The Event Data service has not changed conceptually since June 2017, but since then we have introduced a few supporting components. Whilst Evidence Records have been around for a long time, the Evidence Logs have now become available. They allow bulk analysis our our performance easy. Every day’s worth of activity is available in a single (large!) log file. This explains, in excruciating detail, everything that happened on that day. This includes all the times we found potential matches but they didn’t work out.

We have also changed our Wikipedia data model relatively recently. Previously we represented each conceptual Wikipedia article as a separate entity to its individual versions. We also represented the relationship between Wikipedia article versions. The new, simplified model, captures the same data (each reference in revision of each page), but in an easier to understand model. It is still a lot of detail, which means a lot of data.

Over the past couple of years we have experimented with different methods for Twitter compliance. We have now settled on a schedule for checking each Twitter Event for deletion. The result is still the same, but the behaviour is now more regular.

Lagotto History

No mention was made of Event Data’s history and, as it is being compared to Lagotto, it is worth pointing out.
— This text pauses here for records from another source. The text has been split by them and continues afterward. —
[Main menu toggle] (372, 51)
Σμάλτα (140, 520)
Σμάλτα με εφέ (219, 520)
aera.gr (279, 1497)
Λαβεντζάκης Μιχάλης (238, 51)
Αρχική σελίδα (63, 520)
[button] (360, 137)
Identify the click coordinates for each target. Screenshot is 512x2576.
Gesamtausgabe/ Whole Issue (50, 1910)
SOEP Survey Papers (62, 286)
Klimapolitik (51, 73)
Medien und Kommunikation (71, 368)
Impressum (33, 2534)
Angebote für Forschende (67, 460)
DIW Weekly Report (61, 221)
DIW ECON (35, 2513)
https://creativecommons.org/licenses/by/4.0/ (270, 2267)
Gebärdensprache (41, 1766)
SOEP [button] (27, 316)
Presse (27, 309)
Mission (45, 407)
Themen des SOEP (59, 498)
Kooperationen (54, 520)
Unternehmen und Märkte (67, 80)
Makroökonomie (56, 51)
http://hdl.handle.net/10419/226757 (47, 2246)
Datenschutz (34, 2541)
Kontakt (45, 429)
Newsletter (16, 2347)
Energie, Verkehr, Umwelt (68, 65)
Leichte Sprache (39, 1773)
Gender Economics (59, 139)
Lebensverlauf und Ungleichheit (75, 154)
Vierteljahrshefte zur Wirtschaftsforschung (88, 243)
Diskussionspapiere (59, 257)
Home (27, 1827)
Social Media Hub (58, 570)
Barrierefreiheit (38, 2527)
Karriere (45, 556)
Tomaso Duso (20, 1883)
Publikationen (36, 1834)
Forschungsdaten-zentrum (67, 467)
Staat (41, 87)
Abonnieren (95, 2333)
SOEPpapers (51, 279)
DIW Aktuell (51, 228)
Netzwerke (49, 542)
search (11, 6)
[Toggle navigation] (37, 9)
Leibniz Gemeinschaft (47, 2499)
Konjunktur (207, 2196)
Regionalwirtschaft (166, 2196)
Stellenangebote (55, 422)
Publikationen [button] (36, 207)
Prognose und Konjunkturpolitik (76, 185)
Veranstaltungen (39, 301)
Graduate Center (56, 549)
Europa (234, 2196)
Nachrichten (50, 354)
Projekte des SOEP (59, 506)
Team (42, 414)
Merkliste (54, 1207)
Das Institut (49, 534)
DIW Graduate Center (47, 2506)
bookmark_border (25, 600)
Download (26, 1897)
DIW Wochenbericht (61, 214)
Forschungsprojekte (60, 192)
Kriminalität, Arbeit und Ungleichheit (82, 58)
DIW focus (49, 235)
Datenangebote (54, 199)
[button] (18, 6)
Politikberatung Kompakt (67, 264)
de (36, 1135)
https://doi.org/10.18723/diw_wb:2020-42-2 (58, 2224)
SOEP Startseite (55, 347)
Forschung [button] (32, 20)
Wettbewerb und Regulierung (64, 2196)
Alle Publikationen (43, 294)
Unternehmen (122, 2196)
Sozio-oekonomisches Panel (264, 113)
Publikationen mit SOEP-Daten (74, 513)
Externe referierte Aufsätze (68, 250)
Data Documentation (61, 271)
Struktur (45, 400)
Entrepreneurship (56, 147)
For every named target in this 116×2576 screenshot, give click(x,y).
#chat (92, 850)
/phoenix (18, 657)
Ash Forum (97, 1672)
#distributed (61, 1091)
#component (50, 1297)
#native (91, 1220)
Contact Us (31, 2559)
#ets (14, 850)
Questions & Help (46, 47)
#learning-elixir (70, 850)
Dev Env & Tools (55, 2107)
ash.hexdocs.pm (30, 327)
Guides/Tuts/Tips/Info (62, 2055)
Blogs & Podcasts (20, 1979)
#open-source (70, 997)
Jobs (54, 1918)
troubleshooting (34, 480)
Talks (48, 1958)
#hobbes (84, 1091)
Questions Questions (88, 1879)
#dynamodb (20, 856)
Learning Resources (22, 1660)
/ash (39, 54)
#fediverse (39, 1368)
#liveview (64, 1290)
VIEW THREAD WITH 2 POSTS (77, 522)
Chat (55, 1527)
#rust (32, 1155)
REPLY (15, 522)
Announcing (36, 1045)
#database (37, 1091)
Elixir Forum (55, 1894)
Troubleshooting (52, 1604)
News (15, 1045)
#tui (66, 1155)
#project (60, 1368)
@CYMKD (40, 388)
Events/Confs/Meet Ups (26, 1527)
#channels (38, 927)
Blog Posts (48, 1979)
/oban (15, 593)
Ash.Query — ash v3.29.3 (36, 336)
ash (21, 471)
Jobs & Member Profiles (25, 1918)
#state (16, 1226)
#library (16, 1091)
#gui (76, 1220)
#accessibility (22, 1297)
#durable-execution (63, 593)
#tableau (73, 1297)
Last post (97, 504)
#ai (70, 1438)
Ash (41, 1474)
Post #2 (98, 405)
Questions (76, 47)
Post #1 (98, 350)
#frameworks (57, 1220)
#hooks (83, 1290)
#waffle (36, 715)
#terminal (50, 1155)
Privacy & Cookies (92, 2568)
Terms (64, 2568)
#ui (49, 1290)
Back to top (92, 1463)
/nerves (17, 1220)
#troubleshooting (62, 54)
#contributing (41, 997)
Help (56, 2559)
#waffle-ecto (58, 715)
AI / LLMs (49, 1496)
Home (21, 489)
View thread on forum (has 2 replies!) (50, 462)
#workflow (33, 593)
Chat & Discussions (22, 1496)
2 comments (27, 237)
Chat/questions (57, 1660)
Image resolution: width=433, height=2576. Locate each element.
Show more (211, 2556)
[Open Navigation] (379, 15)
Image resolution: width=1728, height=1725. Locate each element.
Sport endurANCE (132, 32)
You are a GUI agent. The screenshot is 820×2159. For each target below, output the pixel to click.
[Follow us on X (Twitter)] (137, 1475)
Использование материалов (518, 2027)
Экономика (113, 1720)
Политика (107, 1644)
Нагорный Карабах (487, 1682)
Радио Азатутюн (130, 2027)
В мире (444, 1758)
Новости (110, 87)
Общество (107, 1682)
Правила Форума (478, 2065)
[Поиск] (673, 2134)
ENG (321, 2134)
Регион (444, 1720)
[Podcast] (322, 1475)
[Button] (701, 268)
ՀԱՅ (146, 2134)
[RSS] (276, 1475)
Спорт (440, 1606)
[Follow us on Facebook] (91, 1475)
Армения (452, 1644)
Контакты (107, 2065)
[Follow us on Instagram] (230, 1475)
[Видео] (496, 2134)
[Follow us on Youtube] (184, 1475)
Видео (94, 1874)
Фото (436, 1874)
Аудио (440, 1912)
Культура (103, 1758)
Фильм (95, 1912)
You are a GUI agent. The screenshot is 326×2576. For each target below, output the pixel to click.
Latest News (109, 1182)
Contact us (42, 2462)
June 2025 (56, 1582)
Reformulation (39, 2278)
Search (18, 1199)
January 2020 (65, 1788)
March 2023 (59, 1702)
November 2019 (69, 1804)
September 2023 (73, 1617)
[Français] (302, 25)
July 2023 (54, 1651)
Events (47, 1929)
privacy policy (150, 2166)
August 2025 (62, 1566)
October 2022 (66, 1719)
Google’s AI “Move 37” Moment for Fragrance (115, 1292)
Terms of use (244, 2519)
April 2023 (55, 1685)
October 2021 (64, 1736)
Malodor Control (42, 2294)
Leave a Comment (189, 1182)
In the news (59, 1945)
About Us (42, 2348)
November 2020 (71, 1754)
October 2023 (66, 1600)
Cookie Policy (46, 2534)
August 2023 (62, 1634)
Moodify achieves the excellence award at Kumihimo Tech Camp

When we started the project a few years ago, we intended to use Lagotto. Through an experimental trial period, in which time I worked very closely with Martin Fenner (who is largely responsible for Lagotto), we refined the data model. What we call an Event in Event Data began life as a Deposit in Lagotto. The Event Data’s schema is the Lagotto schema.

Lagotto was created by PLOS (originally as PLOS ALM) to collect article level metrics for individual publishers (in the first instance, PLOS). As we trialled it at Crossref we realised that it didn’t align with our objective to collect references instead of metrics, and the architecture was unsuitable for running as industry infrastructure. Our DOI metadata records individual references (rather than simple reference counts) and individual author IDs, (not simply “how many authors”). In the same way, we wanted to collect individual Tweet IDs, not just counts.

I am very grateful for Martin’s work on Lagotto. He is now Technical Director at DataCite, and Event Data is a joint project between Crossref and DataCite.

Conclusion

The authors have done a great job in understanding a range of providers that all seem to do approximately the same thing, but all do it a little differently. Whilst I hope that future studies will compare sources in more detail, I am glad that they found a method that applies to the current commonalities of all of the providers.

Crossref Event Data is a new paradigm in an established field. The extant players in this field are vertically integrated (collect their own data and do their own analysis), and our entry, like our other activities, deliberately focuses only on the infrastructure part of the chain.

Community data lives and dies by community scrutiny and uptake. We need people to conduct studies and analysis, and by making everything open we can help foster inquisitive altmetrics consumers and researchers.

There is a balance to be struck between giving people something that’s easy to use and something that’s precise but requires more effort to interpret. The length of the Event Data User Guide is testament to how much effort has been put into explaining how each data point is collected, but it also illustrates the complexity of the system. We would like to make the data, software and documentation “as simple as possible but no simpler”. I hope we’ve made progress since the study was started, but there is always room for improvement.

I hope this study is the first of many!